Remember when people used to tie a string around a finger as a reminder to remember something? Unfortunately, that didn’t seem to work too well. The string might help you recall that you meant to remember something, but sometimes you couldn’t remember what it was!
String might not be good for much, but there are other little tricks medical researchers have come up with (and investigated) that may help your memory function better. You’ll be very surprised at some of the things that can help you remember. . .
Give your memory a hand
According to researchers at Montclair State University in New Jersey, you can use your right hand to improve your memory. They found that clenching your right hand into a fist when you encounter something you want to remember can help you form a stronger memory. Then, later when you want to recall the item, clenching your left fist may improve your ability to bring it back.
In this research, the scientists had a group of people clench their right fist for 90 seconds right before trying to memorize a list of 72 words. Later, the subjects of the study clenched their left fist when trying to recollect the words.
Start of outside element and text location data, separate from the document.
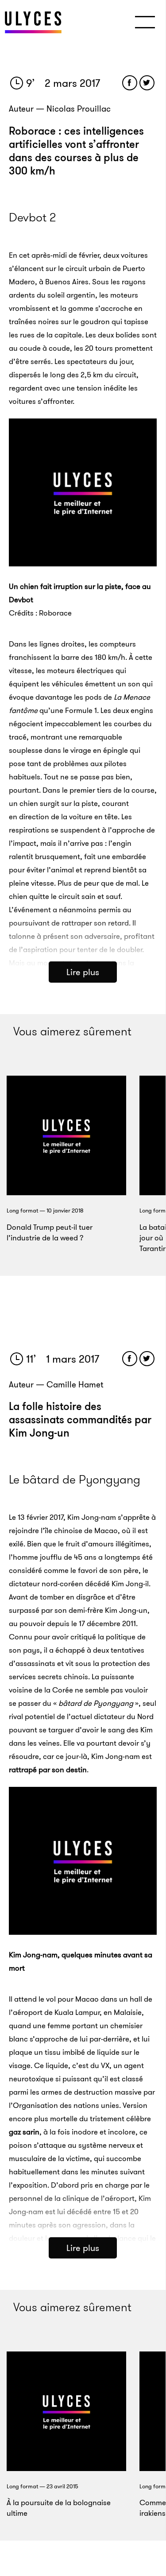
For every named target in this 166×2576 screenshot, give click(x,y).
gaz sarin (24, 2132)
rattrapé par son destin (48, 1769)
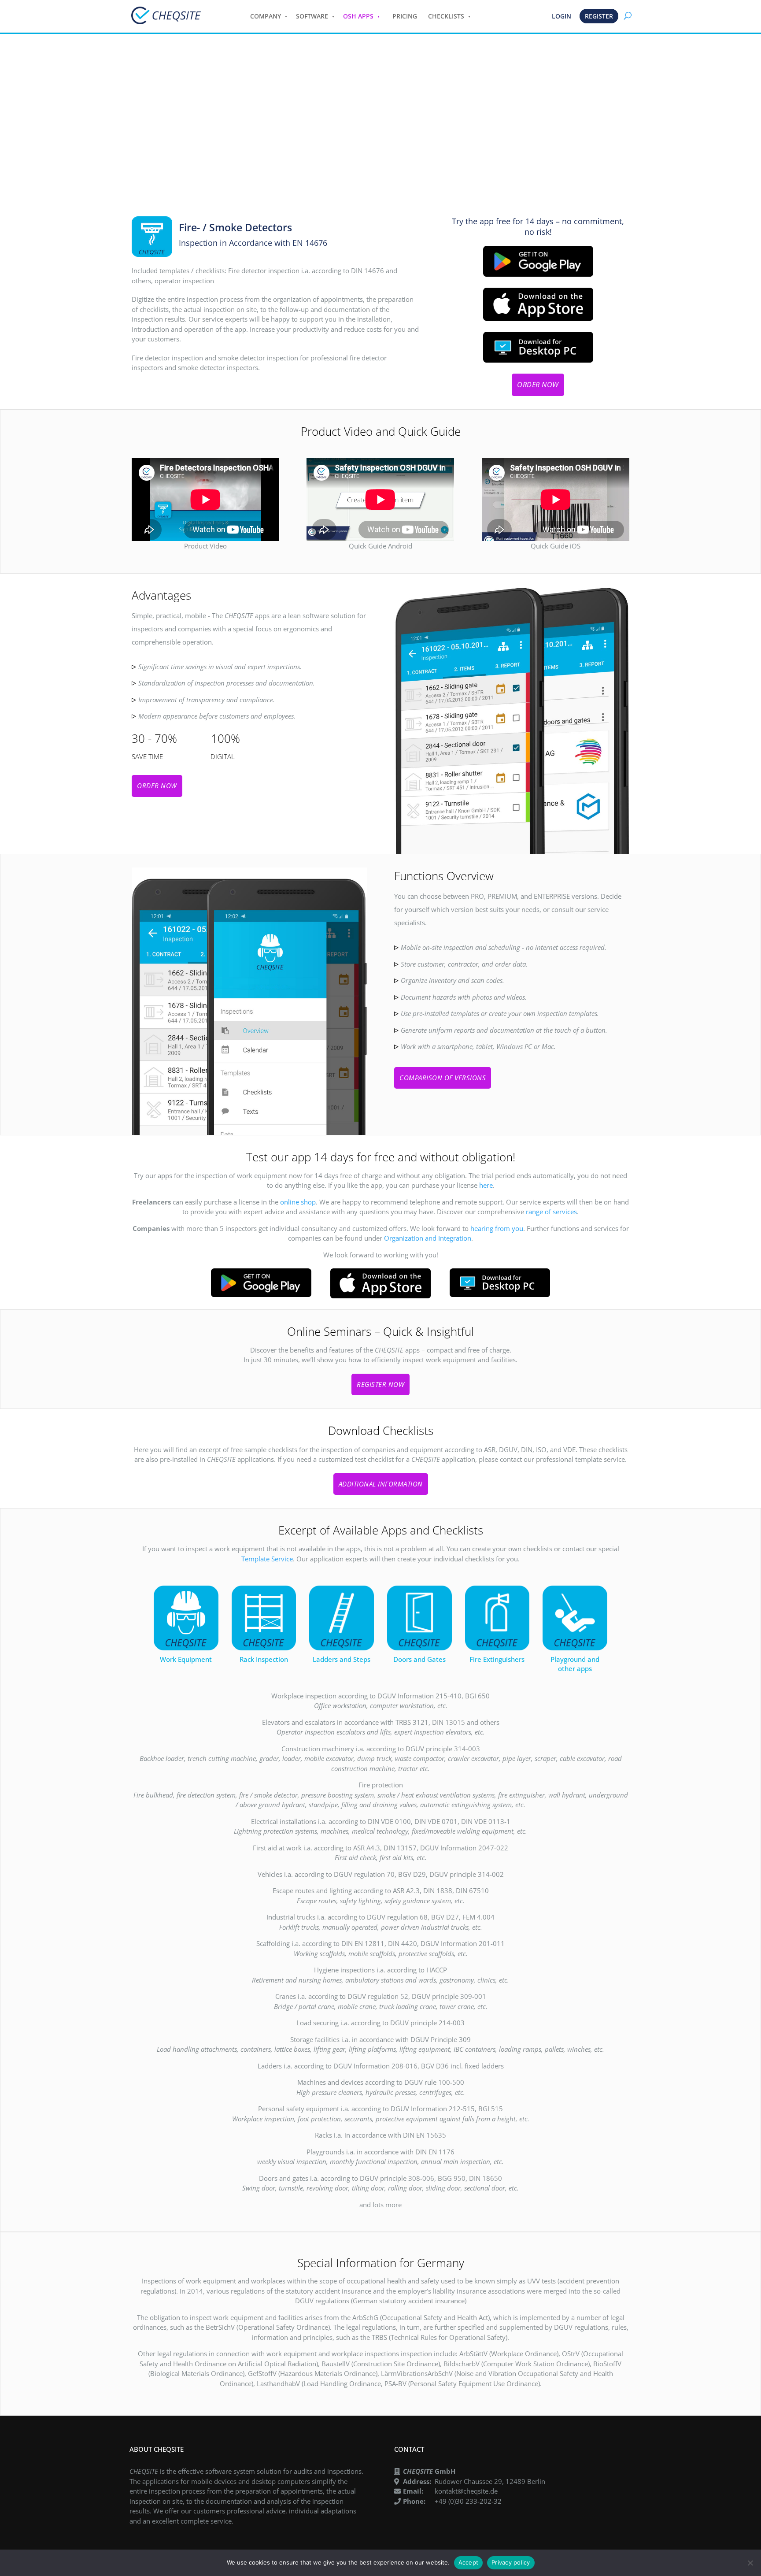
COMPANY (265, 16)
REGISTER (599, 16)
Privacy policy (510, 2562)
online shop (298, 1201)
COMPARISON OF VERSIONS (442, 1077)
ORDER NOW (538, 384)
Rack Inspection (264, 1659)
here (486, 1185)
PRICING (404, 16)
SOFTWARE (312, 16)
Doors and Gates (419, 1659)
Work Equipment (186, 1659)
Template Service (267, 1558)
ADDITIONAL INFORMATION (381, 1483)
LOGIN (561, 16)
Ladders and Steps (341, 1659)
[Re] (750, 2562)
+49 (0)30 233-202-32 (468, 2501)
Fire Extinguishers (497, 1659)
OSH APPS (358, 16)
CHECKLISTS (446, 16)
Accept (468, 2562)
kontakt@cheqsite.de (466, 2491)
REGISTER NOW (380, 1384)
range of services (551, 1211)
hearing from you (496, 1228)
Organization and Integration (427, 1238)
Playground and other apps (574, 1664)
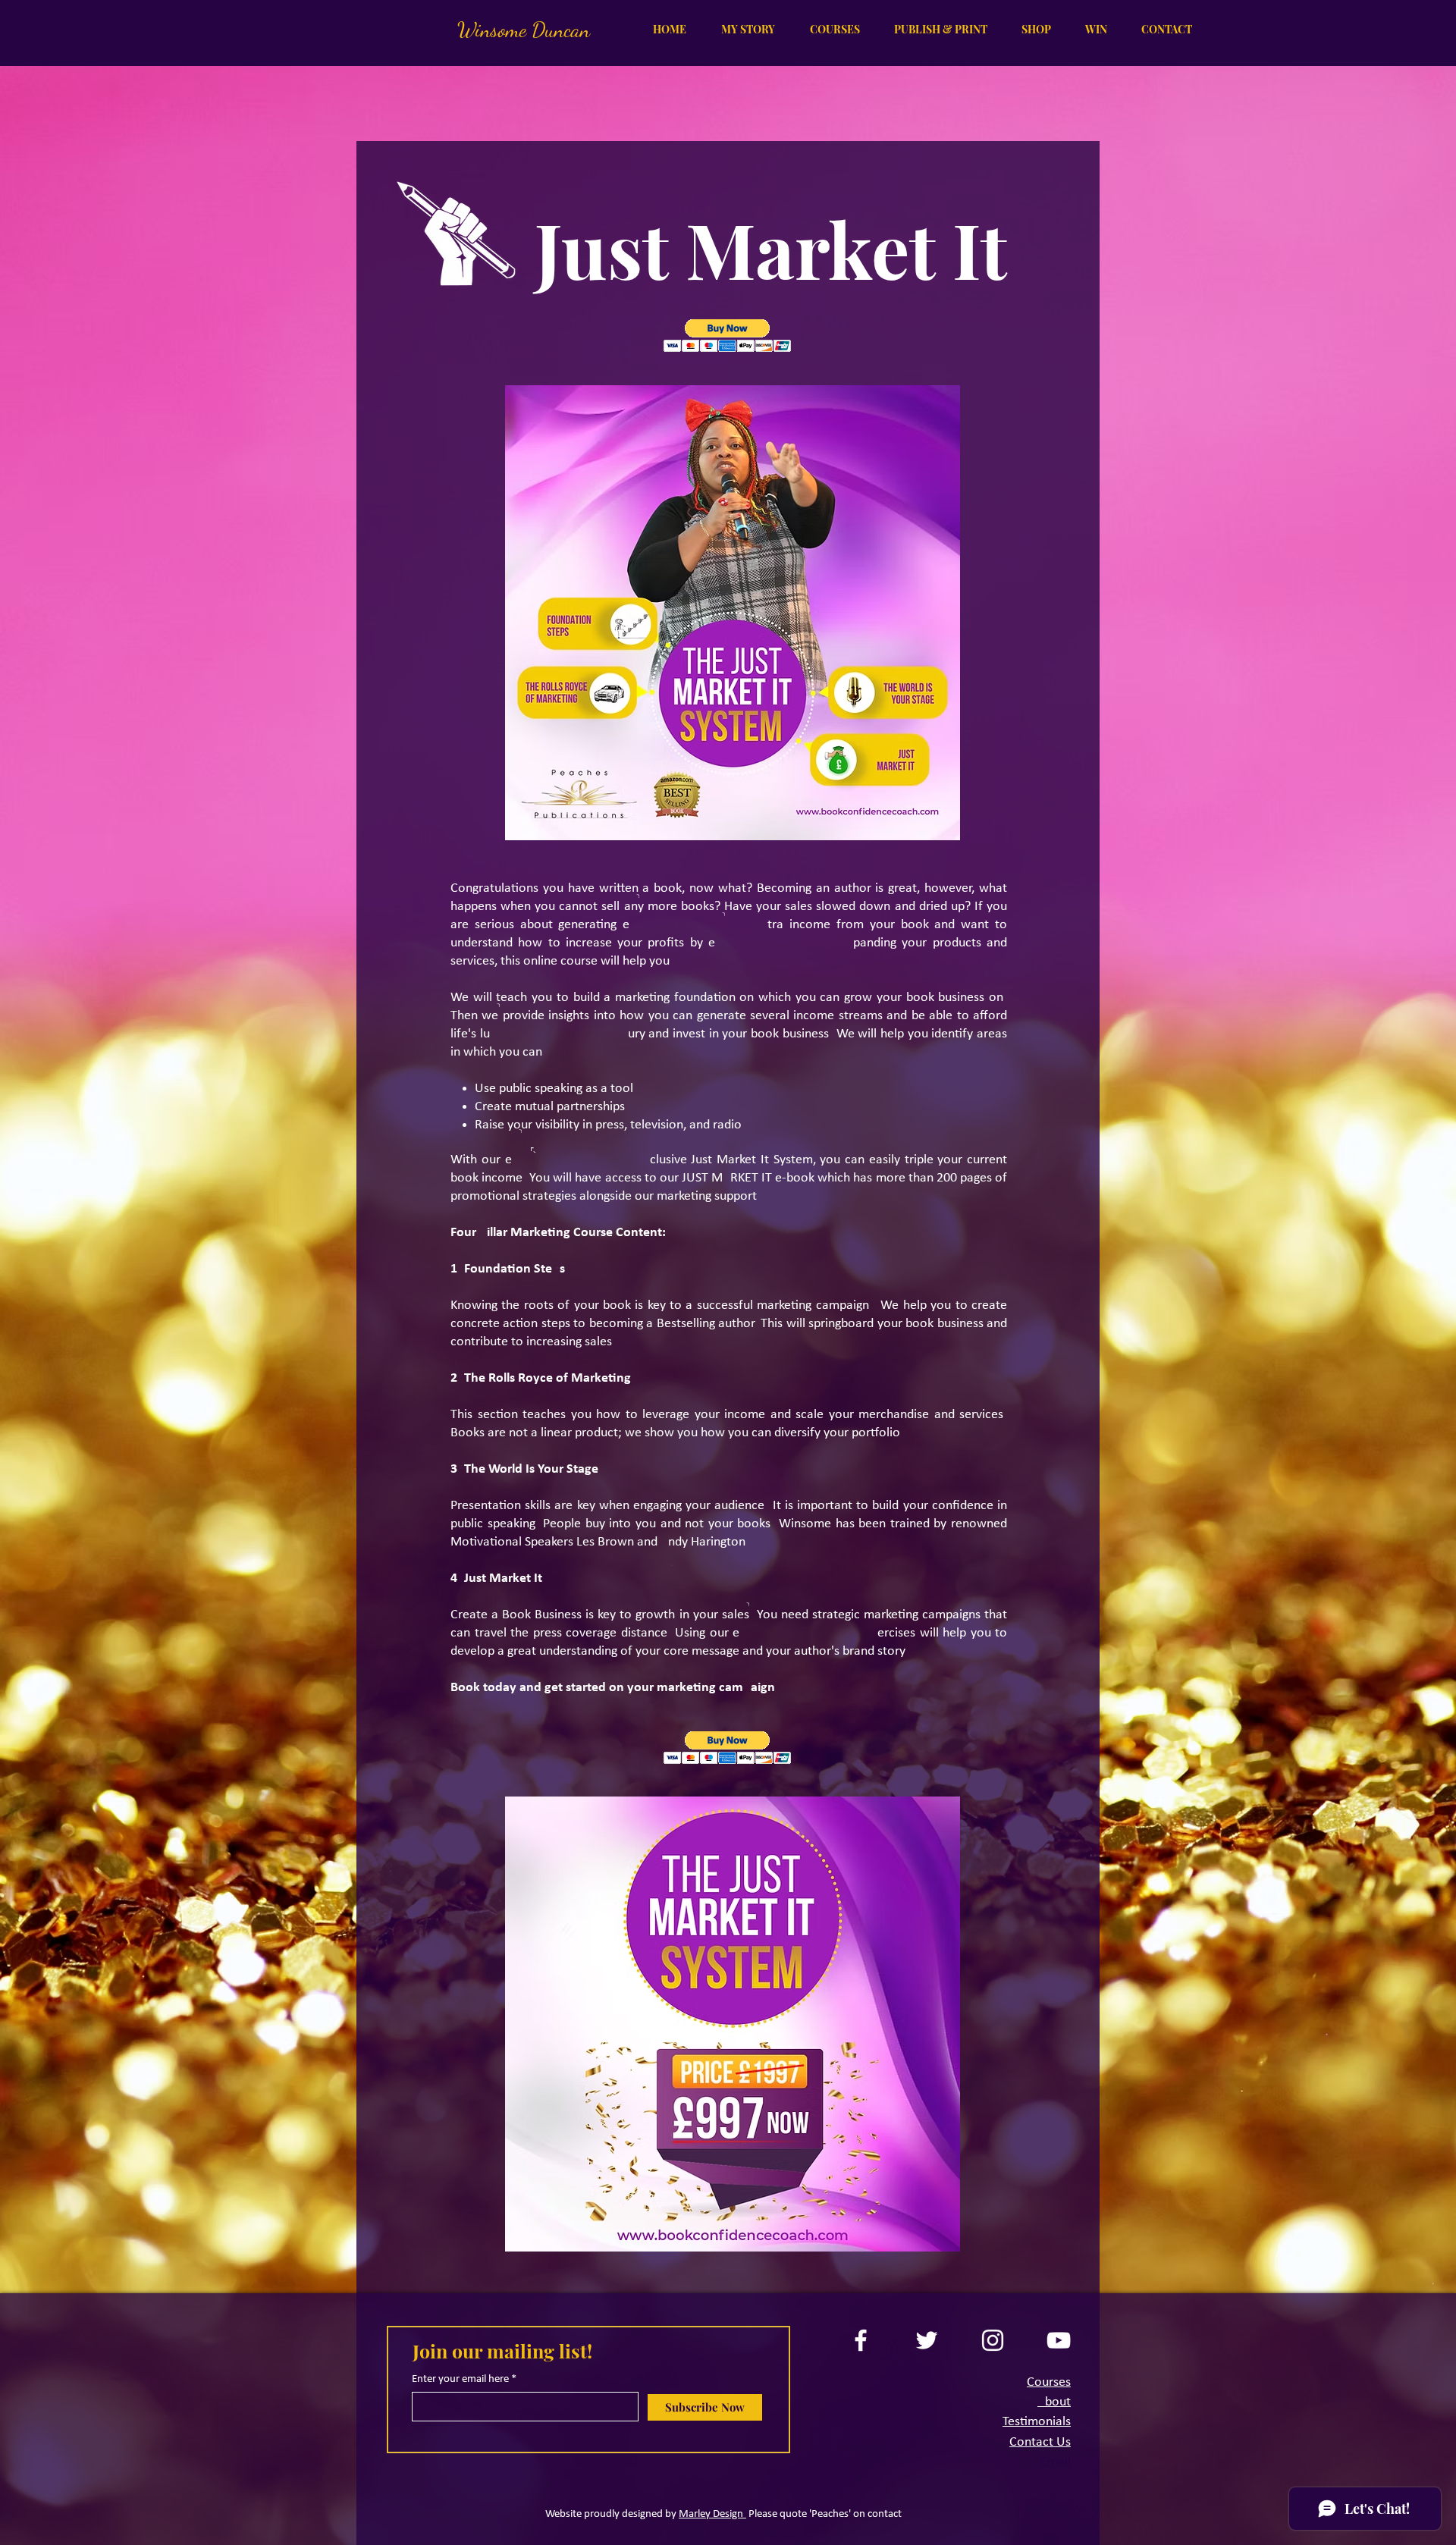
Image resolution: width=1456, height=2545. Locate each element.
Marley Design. (712, 2514)
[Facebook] (860, 2340)
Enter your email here (460, 2379)
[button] (828, 29)
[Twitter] (926, 2340)
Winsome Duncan (523, 29)
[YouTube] (1058, 2340)
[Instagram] (992, 2340)
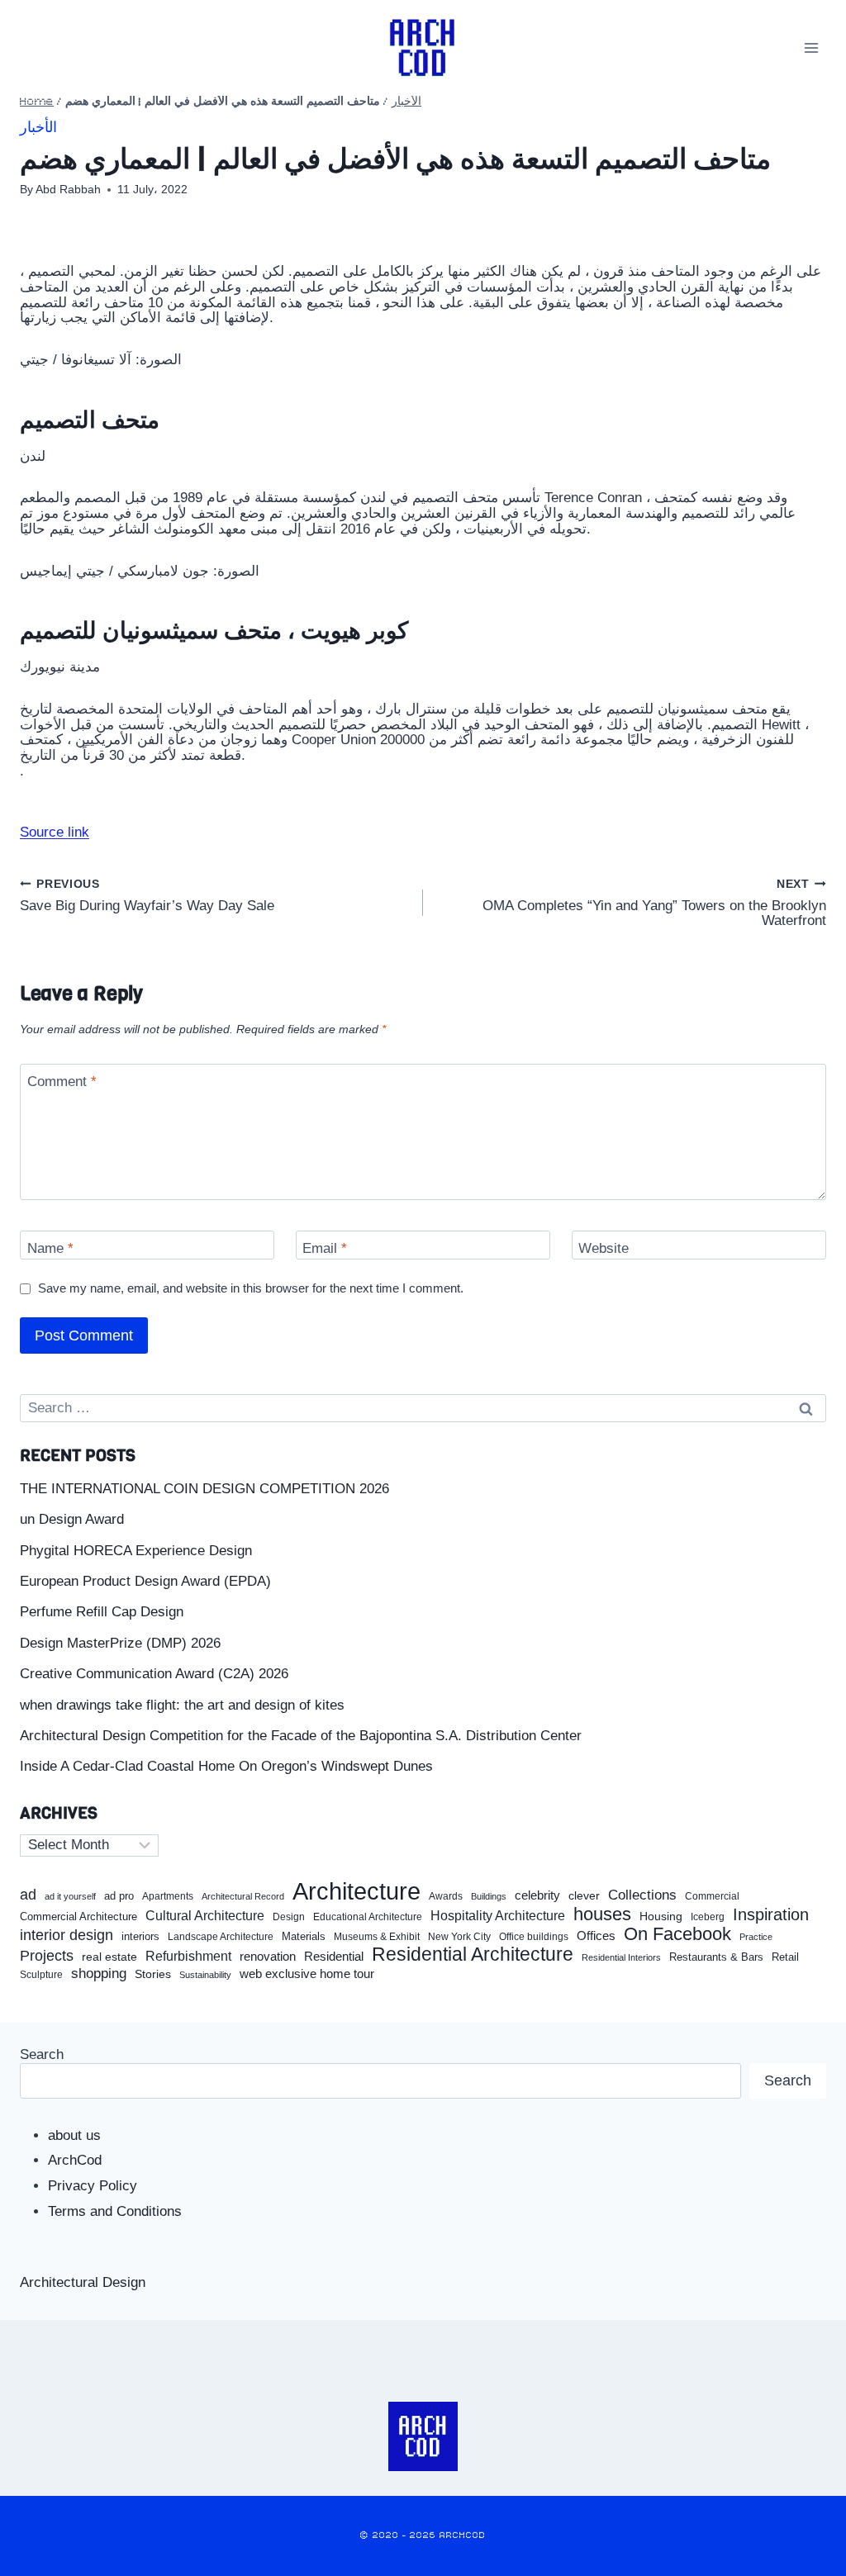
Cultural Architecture (204, 1916)
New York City (459, 1937)
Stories (153, 1974)
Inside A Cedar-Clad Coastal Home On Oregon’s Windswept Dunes (226, 1766)
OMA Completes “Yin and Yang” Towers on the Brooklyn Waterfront (654, 903)
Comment (62, 1081)
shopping (98, 1973)
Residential (334, 1956)
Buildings (488, 1896)
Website (603, 1248)
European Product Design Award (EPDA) (145, 1581)
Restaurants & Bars (716, 1957)
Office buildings (533, 1937)
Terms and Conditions (115, 2211)
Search (42, 2054)
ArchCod (75, 2160)
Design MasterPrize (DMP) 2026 (120, 1643)
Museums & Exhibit (377, 1937)
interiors (140, 1937)
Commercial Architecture (78, 1917)
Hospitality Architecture (497, 1916)
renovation (268, 1956)
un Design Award (72, 1519)
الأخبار (406, 102)
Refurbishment (188, 1956)
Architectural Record (243, 1896)
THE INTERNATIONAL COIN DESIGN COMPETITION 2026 (204, 1489)
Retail (785, 1957)
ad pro (119, 1896)
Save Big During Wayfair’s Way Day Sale (147, 895)
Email (324, 1248)
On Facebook (677, 1934)
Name (50, 1248)
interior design (66, 1935)
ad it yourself (70, 1896)
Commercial (712, 1896)
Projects (47, 1956)
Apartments (167, 1896)
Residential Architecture (472, 1954)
Meanwhile other people in the study either did nothing with their hands or used different hand motions when memorizing.1
The researchers found that the folks who clenched their right fist when learning the list by heart and then tightened their left when reciting what they remembered were more accurate than anyone else.
“The findings suggest that some simple body movements – by temporarily changing the way the brain functions- can improve memory. Future research will examine whether hand clenching can also improve other forms of cognition, for example verbal or spatial abilities,” says Ruth Propper, lead scientist on the study.
Moving thoughts around
Another technique for helping memory, say scientists at the University of California Irvine’s Center for the Neurobiology of Learning & Memory, is to engage in a short burst of moderate exercise when you are trying to hold on to a memory.
In this study, people aged 50 to 85 years viewed pictures of nature and animals before exercising on a stationary bike for six minutes at 70 percent of their maximum exercise capacity.
An hour later, they were given a surprise quiz on the pictures they had been shown. Compared to a group that did no exercise, the researchers discovered that exercise enhanced memory in a significant way in people who were healthy as well as in people who were cognitively impaired and had memory difficulties.2
Clearing the Mind
A final tip for improving how your mind works: Lose weight.
A study at Umea University in Sweden shows that in older, overweight women, weight loss can improve function in the parts of the brain that take part in forming and recalling memories.
These scientists put 20 overweight, postmenopausal women (average age 60) on a weight loss diet for six months. They each lost an average of 17 pounds. After their weight loss, the women performed better on memory tests. MRIs of their brains showed enhanced activity in brain regions linked to remembering.3
“The altered brain activity after weight loss suggests that the brain becomes more active while storing new memories and therefore needs fewer brain resources to recollect stored information,” says researcher Andreas Pettersson.
The takeaway message from these three studies is clear: What you do with the rest of your body has a huge influence on your brain and your ability to retrieve the memories stored in it.